Monthly Flash

September 2023

  • The Federal Reserve (Fed) held rates steady at its September meeting. Fed officials indicated that they may raise rates once more this year, as they remain cautious of a potential resurgence of inflation. The September “dot plots” suggested that officials expect rates to be higher for longer in 2024. US Treasury (UST) yields increased with the 2-year, 10-year and 30- year yields increasing by 18, 36 and 49 basis points (bps), respectively.
  • The corporate credit new issue market came to life in September, with approximately $130 billion of new deals pricing. There was a dearth of supply out the curve, however, forcing longer-duration investors  anticipating new supply to find paper in the secondary market. Accordingly, utilities and industrials posted the strongest excess returns as buyers paid up for the longer paper available in those sectors. Meanwhile, investors sold high quality front-end bank paper to free up funds to participate in the busy new issue market, pushing bank spreads wider.
  • CMBS was the best performing structured sector, posting modest excess returns. Agency CMBS outperformed USTs as spreads continued to recover from the significant widening they experienced in March. Non-Agency CMBS outperformed USTs by several basis points. For CMBS, stronger economic growth is a tailwind that’s mitigated by the “higher for longer” interest rate outlook.

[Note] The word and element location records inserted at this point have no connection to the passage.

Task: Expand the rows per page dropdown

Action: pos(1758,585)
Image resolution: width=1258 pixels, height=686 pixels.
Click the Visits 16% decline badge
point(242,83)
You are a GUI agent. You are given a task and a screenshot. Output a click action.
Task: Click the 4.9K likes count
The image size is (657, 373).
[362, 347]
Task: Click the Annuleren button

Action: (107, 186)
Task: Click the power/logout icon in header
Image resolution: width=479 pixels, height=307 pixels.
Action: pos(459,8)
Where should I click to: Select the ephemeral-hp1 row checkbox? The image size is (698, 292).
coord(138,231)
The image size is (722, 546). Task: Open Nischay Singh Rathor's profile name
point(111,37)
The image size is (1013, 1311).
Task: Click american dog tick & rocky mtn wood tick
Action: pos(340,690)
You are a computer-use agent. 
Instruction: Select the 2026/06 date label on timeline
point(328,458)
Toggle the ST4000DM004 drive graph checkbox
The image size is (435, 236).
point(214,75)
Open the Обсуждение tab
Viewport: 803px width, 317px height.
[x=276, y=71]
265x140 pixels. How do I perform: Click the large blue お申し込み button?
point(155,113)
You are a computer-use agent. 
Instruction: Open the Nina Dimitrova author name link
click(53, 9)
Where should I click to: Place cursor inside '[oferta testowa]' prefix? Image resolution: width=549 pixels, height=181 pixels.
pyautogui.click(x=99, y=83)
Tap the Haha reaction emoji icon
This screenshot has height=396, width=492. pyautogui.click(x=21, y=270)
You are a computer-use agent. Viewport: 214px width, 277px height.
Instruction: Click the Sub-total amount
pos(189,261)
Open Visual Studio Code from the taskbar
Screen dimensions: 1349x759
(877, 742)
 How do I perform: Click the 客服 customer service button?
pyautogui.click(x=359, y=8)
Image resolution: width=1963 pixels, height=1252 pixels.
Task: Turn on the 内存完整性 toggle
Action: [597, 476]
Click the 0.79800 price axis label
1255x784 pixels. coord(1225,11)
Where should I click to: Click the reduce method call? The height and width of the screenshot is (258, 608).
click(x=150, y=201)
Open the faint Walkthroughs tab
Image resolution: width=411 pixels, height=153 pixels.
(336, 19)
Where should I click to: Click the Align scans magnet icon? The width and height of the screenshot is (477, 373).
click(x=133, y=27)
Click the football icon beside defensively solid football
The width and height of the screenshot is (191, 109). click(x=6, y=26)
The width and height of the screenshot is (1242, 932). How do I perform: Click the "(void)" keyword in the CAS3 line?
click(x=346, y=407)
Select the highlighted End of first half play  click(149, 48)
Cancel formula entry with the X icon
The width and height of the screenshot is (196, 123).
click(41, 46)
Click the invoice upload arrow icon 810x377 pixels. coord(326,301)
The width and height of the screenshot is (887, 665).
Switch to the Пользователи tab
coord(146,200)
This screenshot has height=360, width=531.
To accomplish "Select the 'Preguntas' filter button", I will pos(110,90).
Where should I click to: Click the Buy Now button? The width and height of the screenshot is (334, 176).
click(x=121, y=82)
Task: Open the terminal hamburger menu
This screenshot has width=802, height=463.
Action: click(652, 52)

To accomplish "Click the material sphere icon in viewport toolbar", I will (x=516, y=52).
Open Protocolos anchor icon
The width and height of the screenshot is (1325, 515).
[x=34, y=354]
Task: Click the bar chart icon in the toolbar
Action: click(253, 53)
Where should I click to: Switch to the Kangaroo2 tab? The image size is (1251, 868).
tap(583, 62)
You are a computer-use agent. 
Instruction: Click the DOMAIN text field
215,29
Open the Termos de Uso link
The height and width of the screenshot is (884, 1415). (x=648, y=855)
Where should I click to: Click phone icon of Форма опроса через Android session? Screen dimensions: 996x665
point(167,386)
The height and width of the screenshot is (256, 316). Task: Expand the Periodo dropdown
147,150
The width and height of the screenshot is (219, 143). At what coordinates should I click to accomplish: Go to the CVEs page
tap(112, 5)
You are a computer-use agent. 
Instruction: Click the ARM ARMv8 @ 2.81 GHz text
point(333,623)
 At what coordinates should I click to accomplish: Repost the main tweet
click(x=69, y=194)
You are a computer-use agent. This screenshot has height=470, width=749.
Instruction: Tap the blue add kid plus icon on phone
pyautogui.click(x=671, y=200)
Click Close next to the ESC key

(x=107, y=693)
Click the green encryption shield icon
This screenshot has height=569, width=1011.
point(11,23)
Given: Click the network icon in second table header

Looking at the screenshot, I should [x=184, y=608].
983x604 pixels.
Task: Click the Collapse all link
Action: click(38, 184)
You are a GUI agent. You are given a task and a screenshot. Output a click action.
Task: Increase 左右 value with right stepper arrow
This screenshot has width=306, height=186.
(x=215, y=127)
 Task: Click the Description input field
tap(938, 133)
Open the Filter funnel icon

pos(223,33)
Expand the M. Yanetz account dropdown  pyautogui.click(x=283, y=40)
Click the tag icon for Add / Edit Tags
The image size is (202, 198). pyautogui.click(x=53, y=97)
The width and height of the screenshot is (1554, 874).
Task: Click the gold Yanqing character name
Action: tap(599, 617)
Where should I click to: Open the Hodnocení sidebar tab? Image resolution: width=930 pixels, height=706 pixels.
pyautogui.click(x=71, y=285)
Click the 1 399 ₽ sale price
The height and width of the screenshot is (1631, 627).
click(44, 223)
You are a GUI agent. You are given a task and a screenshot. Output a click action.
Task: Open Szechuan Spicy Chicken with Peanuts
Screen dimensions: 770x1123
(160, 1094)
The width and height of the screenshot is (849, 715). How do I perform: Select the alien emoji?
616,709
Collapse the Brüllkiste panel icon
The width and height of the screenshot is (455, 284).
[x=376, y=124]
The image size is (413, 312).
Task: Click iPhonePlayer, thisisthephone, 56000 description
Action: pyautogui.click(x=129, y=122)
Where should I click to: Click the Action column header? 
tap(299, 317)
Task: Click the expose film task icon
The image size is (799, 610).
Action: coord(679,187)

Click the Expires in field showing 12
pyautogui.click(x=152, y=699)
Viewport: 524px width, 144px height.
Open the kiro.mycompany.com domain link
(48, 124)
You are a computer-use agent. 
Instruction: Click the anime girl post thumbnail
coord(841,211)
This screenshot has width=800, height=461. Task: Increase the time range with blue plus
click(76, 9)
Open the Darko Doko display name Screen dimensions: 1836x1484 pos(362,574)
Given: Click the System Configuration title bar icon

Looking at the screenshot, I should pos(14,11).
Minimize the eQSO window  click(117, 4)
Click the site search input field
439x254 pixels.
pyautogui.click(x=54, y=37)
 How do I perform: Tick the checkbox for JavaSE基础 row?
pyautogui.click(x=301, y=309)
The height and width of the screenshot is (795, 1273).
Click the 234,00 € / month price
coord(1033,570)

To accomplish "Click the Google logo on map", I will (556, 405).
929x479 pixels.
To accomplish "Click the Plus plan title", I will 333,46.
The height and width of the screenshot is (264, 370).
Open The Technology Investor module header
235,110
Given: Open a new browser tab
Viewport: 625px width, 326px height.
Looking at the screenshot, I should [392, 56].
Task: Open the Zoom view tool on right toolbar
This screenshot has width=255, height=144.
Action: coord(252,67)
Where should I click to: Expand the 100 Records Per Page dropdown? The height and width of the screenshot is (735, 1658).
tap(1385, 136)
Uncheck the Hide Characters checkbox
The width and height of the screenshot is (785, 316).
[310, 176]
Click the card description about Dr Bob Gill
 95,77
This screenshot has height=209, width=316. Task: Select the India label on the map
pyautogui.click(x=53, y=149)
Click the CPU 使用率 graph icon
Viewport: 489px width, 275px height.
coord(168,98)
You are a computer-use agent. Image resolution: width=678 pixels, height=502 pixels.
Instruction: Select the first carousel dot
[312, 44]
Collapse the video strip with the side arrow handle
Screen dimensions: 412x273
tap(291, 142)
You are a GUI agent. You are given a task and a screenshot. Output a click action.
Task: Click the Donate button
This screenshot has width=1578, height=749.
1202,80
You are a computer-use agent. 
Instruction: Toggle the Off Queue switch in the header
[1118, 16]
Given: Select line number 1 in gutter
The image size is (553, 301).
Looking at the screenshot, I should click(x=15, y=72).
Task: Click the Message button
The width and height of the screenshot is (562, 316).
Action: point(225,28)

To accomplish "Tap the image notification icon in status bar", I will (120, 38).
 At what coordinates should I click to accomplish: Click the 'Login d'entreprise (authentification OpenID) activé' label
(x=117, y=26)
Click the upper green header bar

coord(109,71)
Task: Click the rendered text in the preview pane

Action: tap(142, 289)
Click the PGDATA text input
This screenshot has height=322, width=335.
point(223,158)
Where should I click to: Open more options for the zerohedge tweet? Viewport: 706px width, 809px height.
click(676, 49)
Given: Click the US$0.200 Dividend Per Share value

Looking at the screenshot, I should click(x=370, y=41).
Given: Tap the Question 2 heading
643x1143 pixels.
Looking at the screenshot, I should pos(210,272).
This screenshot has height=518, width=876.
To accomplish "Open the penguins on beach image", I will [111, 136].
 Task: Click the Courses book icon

  • ABS performed comparably to USTs. There was a burst of issuance in September, with approximately $31 billion of new deals pricing, making it the largest month of issuance this year and pressuring spreads for secondary paper wider. While there has been some deterioration in collateral performance, most deals remain well enhanced. We believe the more esoteric subsectors will likely exhibit greater spread volatility in the
    coming months.
  • Agency RMBS underperformed USTs, hampered by further interest rate volatility. The underperformance was exacerbated by slowing demand from banks and overseas investors. Lower coupon securities underperformed those of new production coupons.